BEGIN

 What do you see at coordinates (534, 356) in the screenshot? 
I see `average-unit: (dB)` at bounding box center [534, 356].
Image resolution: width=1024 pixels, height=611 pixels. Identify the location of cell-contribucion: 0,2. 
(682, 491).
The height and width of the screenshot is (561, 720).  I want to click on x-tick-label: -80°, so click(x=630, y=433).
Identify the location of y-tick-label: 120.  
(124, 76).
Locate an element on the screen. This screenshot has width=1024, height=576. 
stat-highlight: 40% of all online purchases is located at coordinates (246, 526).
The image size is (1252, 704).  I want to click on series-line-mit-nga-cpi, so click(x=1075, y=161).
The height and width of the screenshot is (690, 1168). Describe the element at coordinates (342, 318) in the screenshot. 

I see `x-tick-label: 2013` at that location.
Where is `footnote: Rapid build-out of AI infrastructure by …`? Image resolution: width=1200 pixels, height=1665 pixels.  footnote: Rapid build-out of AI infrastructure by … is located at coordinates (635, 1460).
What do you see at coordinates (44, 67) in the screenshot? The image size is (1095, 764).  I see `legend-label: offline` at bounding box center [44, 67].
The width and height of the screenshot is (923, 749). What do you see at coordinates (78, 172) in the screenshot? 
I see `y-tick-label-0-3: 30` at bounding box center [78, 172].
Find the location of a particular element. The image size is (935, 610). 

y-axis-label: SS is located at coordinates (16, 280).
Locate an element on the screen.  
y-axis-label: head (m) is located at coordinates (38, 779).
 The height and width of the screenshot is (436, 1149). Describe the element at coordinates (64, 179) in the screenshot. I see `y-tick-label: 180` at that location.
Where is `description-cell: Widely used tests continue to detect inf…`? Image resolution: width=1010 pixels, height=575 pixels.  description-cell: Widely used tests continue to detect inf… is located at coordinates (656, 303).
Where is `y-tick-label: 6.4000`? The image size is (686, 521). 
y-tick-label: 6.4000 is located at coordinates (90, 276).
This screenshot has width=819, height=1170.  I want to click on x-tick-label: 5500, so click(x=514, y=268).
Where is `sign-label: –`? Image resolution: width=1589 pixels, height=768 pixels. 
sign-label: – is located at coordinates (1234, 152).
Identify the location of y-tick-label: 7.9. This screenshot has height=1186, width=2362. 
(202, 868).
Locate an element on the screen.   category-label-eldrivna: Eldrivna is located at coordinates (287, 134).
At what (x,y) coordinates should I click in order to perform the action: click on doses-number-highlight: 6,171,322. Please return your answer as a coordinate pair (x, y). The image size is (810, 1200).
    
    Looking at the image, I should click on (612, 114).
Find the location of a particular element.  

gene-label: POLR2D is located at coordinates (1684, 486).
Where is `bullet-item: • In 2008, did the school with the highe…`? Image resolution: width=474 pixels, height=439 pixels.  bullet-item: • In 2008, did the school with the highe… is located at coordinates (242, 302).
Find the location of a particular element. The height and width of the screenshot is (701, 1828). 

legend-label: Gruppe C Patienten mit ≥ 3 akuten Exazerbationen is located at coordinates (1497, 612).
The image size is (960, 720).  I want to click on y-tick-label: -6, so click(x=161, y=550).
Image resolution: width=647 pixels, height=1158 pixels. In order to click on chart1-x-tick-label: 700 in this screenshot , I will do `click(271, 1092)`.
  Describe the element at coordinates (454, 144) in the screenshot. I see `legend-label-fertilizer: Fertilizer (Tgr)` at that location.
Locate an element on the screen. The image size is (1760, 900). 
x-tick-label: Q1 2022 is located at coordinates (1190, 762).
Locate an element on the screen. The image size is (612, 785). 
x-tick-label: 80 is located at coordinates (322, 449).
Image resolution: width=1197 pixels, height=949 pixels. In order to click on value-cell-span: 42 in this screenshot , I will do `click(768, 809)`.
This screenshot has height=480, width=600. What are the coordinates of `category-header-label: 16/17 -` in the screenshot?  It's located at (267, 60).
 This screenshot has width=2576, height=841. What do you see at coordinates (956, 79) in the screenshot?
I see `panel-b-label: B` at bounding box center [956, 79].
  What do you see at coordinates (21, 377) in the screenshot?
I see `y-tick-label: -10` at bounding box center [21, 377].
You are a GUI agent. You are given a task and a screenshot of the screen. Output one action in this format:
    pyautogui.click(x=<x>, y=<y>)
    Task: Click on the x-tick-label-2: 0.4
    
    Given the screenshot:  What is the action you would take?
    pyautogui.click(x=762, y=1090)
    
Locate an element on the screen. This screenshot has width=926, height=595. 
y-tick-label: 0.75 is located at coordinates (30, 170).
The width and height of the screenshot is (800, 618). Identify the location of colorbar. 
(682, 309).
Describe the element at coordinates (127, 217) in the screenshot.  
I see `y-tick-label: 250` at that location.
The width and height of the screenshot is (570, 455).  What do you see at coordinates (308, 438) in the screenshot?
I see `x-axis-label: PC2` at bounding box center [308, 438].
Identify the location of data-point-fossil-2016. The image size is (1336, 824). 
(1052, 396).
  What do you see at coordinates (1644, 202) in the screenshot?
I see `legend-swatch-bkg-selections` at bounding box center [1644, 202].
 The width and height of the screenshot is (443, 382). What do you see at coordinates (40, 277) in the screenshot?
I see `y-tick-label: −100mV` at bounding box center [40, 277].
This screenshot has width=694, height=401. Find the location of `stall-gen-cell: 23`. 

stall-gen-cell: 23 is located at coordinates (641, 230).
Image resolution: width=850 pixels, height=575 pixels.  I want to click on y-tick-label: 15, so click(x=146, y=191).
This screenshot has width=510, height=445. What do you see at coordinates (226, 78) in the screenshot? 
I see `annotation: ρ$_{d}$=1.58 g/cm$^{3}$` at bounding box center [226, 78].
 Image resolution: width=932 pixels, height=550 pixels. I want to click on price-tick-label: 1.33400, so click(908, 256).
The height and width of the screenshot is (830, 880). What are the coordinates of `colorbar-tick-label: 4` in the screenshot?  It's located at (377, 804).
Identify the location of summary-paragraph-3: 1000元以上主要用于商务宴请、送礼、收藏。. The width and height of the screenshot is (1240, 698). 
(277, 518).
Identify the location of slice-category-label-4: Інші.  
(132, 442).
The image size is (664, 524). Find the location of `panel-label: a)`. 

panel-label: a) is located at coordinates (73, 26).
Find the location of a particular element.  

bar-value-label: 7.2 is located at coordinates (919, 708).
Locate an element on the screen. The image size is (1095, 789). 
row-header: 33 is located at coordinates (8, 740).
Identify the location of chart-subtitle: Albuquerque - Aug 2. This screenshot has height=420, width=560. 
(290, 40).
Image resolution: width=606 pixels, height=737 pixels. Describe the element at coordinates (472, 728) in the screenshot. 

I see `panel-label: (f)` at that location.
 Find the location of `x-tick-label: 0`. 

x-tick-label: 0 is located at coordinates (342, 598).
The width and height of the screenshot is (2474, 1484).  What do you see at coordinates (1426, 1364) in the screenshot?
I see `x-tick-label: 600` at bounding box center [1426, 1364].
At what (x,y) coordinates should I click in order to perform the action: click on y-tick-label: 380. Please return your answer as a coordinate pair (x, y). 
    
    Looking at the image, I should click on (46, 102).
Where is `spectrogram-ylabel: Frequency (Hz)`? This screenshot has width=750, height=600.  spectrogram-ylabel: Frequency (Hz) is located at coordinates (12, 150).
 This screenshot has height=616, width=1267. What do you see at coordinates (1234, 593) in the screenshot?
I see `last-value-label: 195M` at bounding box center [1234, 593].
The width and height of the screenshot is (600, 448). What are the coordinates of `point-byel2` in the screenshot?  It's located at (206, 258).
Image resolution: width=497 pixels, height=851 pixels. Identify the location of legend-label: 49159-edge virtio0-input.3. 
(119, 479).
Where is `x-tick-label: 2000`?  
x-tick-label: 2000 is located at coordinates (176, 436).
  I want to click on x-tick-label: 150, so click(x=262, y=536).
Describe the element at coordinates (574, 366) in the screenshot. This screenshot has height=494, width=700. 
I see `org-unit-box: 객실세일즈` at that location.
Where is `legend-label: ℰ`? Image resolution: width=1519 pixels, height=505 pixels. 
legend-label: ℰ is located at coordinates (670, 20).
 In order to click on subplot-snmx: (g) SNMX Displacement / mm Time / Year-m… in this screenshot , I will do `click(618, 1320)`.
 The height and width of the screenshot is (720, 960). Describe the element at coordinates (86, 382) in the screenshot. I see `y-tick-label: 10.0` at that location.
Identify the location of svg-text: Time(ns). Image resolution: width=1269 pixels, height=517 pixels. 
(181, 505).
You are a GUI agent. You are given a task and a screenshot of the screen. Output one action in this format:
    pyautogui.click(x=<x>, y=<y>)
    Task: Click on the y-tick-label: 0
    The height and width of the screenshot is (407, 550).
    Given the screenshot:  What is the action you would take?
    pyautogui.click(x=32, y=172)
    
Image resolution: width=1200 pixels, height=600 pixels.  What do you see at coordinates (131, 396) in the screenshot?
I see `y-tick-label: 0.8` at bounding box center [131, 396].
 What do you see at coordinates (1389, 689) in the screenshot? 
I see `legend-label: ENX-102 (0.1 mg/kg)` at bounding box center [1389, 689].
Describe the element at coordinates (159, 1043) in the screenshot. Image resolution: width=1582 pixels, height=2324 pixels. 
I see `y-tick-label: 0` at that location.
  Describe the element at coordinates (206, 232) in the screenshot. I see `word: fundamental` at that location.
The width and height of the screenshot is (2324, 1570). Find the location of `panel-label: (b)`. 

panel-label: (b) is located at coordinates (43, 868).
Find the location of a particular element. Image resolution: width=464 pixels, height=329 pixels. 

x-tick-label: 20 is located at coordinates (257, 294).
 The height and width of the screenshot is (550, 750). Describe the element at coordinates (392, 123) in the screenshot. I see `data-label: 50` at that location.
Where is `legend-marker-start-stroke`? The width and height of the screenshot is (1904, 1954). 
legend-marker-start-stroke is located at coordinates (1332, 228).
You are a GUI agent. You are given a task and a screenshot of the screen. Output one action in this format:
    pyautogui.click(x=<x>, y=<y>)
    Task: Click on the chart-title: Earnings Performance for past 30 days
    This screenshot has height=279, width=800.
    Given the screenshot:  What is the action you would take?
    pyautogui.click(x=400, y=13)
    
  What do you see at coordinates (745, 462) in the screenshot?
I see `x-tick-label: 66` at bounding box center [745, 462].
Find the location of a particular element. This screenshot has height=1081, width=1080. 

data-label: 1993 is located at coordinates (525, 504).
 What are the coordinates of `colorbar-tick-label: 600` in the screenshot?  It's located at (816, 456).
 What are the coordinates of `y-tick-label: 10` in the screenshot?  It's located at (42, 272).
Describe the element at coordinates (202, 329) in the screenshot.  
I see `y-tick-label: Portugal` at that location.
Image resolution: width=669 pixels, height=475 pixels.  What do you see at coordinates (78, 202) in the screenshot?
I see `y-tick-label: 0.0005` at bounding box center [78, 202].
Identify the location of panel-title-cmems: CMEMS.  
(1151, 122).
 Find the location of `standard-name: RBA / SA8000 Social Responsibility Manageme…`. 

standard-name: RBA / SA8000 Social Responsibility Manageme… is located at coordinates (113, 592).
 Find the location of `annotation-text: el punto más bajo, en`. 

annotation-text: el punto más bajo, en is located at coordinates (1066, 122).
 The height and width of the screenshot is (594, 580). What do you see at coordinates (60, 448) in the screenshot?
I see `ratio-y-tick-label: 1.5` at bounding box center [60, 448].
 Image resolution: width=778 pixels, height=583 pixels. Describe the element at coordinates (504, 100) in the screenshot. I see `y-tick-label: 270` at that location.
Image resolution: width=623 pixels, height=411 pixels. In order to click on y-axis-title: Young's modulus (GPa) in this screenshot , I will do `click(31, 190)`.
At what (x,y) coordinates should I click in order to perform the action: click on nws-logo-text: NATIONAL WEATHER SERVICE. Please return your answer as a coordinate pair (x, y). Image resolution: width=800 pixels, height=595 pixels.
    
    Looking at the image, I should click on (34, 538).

END

*Problem description*
Retype the material from the line containing "This screenshot has width=510, height=445." through the line containing "center [1234, 593].", keeping every character unchanged.

*Solution*
This screenshot has width=510, height=445. What do you see at coordinates (226, 78) in the screenshot? 
I see `annotation: ρ$_{d}$=1.58 g/cm$^{3}$` at bounding box center [226, 78].
 Image resolution: width=932 pixels, height=550 pixels. I want to click on price-tick-label: 1.33400, so click(908, 256).
The height and width of the screenshot is (830, 880). What are the coordinates of `colorbar-tick-label: 4` in the screenshot?  It's located at (377, 804).
Identify the location of summary-paragraph-3: 1000元以上主要用于商务宴请、送礼、收藏。. The width and height of the screenshot is (1240, 698). 
(277, 518).
Identify the location of slice-category-label-4: Інші.  
(132, 442).
The image size is (664, 524). Find the location of `panel-label: a)`. 

panel-label: a) is located at coordinates (73, 26).
Find the location of a particular element.  

bar-value-label: 7.2 is located at coordinates (919, 708).
Locate an element on the screen. The image size is (1095, 789). 
row-header: 33 is located at coordinates (8, 740).
Identify the location of chart-subtitle: Albuquerque - Aug 2. This screenshot has height=420, width=560. 
(290, 40).
Image resolution: width=606 pixels, height=737 pixels. Describe the element at coordinates (472, 728) in the screenshot. 

I see `panel-label: (f)` at that location.
 Find the location of `x-tick-label: 0`. 

x-tick-label: 0 is located at coordinates (342, 598).
The width and height of the screenshot is (2474, 1484).  What do you see at coordinates (1426, 1364) in the screenshot?
I see `x-tick-label: 600` at bounding box center [1426, 1364].
At what (x,y) coordinates should I click in order to perform the action: click on y-tick-label: 380. Please return your answer as a coordinate pair (x, y). 
    
    Looking at the image, I should click on (46, 102).
Where is `spectrogram-ylabel: Frequency (Hz)`? This screenshot has width=750, height=600.  spectrogram-ylabel: Frequency (Hz) is located at coordinates (12, 150).
 This screenshot has height=616, width=1267. What do you see at coordinates (1234, 593) in the screenshot?
I see `last-value-label: 195M` at bounding box center [1234, 593].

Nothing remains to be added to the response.